To the AP guide, I would prefer language about self-identification to that of physical presentation. I other words, if I am a transgender woman who does not present in a conspicuously feminine way, I am still a transgender woman, and likely prefer she/her pronouns. I would also add to their definition of transsexual that a person either has undergone, or intends to undergo surgical procedures to alter their apparent birth sex. In the community, we describe people as transsexual whether they have (post-operative) or have not yet (pre-operative) undergone GRS (Definitions of this acronym vary, but many prefer genital reassignment surgery.) As a general matter, de-emphasis on the surgical aspects of gender transition better reflect the experiences of transsexual persons.
The Times’ language is basically agreeable. Neither the Times nor the AP, however, address the issue with enough breadth to eliminate the entire scope of language which is either offensive, or inaccurate.
I want to first take on the Times’ use of the word “pertinent” with respect to using a person’s former name or perceived gender identity. The mere fact that a person may identify as transgender does not create pertinence of the old information. Old information is likely embarrassing to the subject, and great care should be used in avoiding its disclosure.
The only proper use of old information would seem to be in the event that a well-known public figure is undergoing gender transition. If there is a press release disclosing that Brad Pitt has begun identifying as a transgender woman and would like to be called Brittany, there is a reasonable justification in educating the public about this change.
The use of old information should pass these tests:
Was the person a public figure in some capacity prior to the news event?
Was the person known to the public primarily for reasons not related to their status as a transgender person?
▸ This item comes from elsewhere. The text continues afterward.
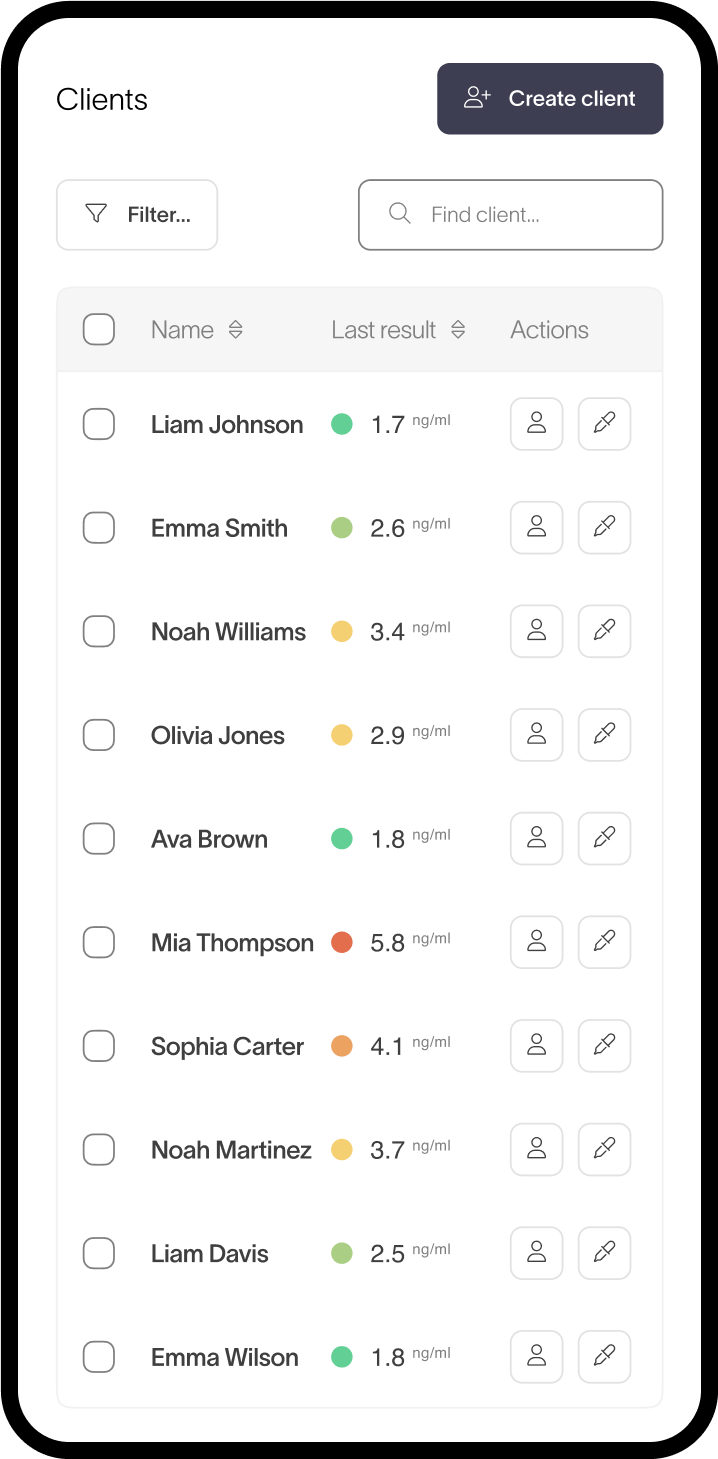The image size is (718, 1459).
Task: Click the dropper test icon for Sophia Carter
Action: [x=604, y=1046]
Some important points in closing:
A transgender person didn’t “used to be a ____” (person of their presumed gender at birth.) Think of the time before transition as being the time in which that person was desperately trying to conform to the conventions of a gender that probably made no sense to them.
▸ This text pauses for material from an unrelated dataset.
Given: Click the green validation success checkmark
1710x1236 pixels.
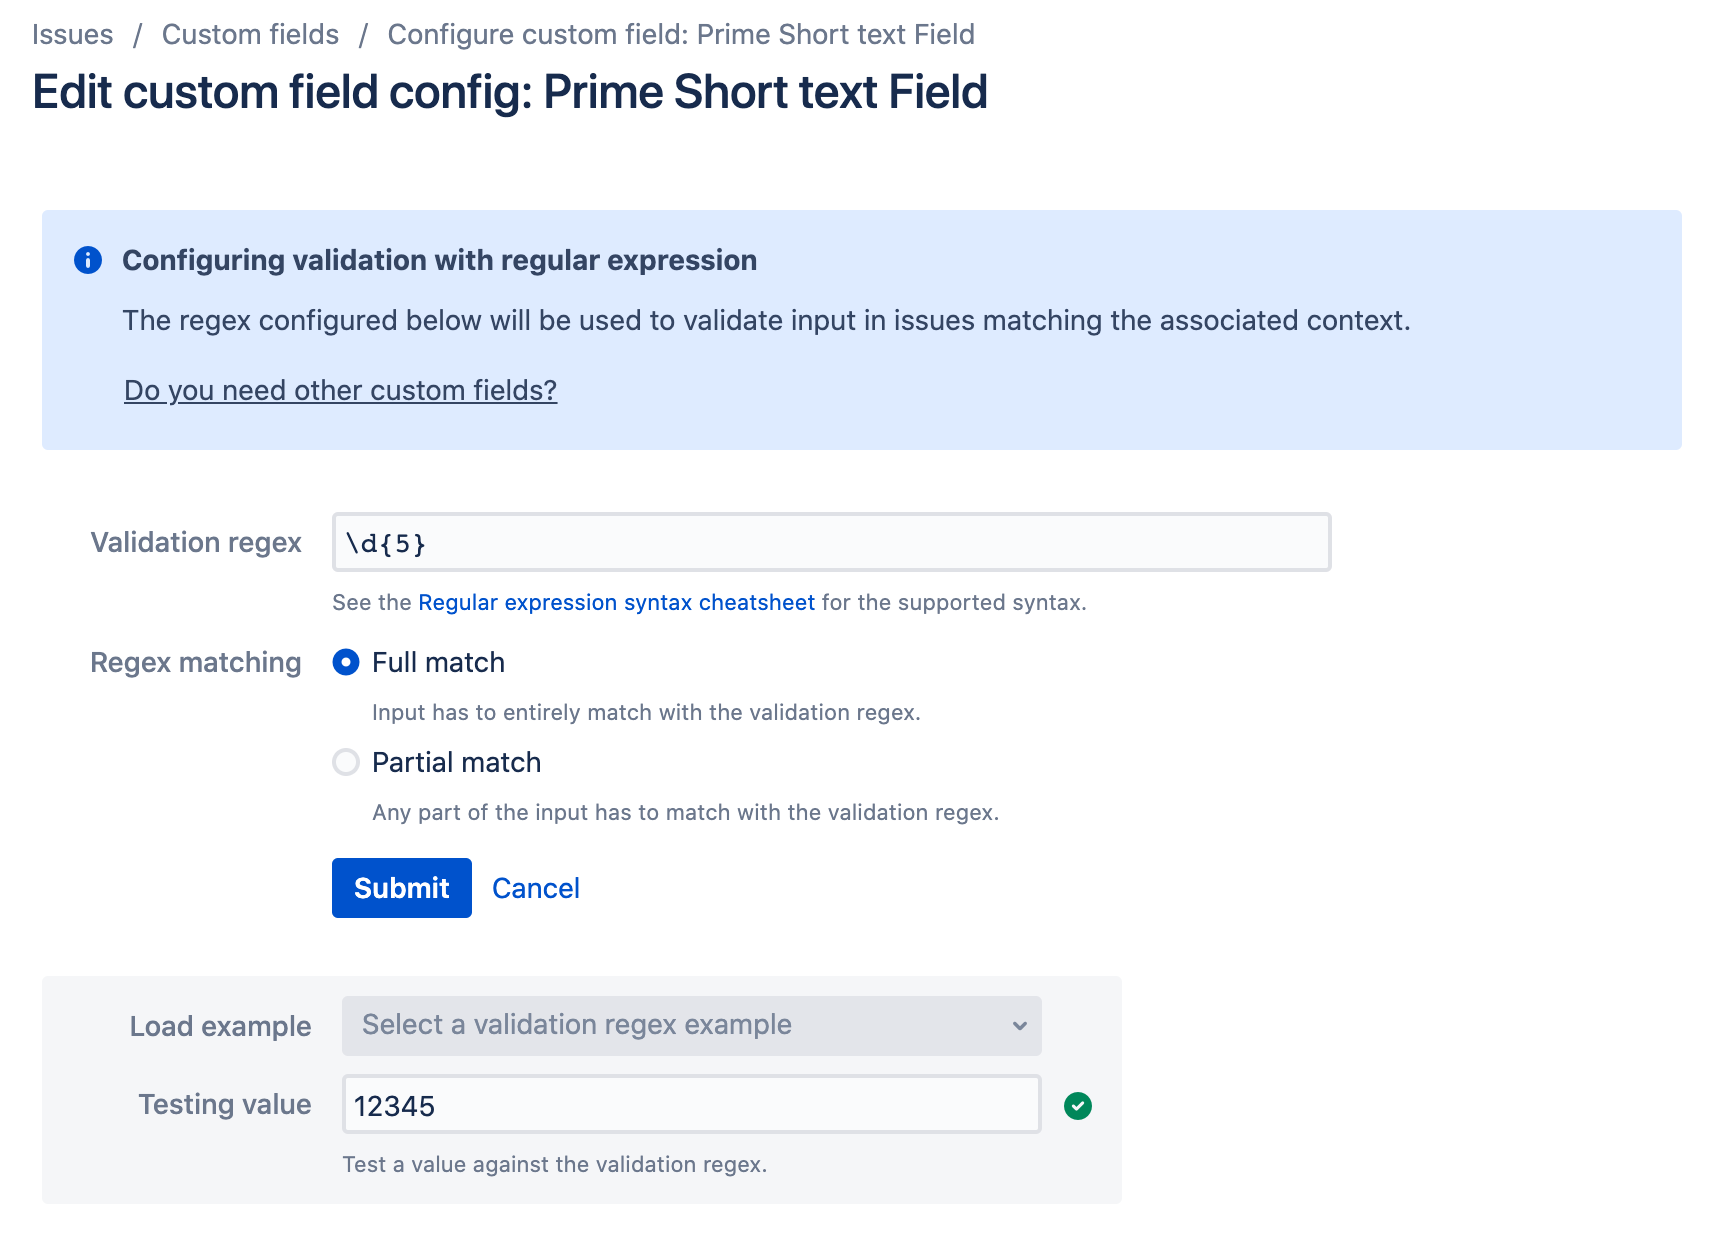Looking at the screenshot, I should coord(1078,1105).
If we didn’t “used to be a ____” we also can’t “become a _____” When referencing the period of time during which a person began altering their lives and/or appearance to reflect a gender other than the one presumed at the time of birth, use the word “transition” In this way, the phrase “after you became a woman” becomes “after you transitioned”
Think of transition as a process over a period of time, rather than a specific point. One does not, for instance, magically change their entire apparent identity through any surgical procedure.
The very notion that a person is changing genders is flawed. A more accurate way of looking at this is that the person is changing aspects of their outward identity to reflect the their true gender as they understand it.
For the most part, people now accept that people do not choose to be gay…. apply this logic to people who are transgender. It is accurate to ask what motivated someone to transition (with the knowledge that this is a deeply personal question.) But, asking why someone became transgender is basically impossible to answer, as it is an immutable truth which has always been present.
The use of a person’s transgender status for the sake of being salacious is abhorrent. Transgender persons are not a side show attraction, they deserve to be treated with the respect and dignity shown to all other human beings.
I’m sure other thoughts will occur to me in time, but this is a good start.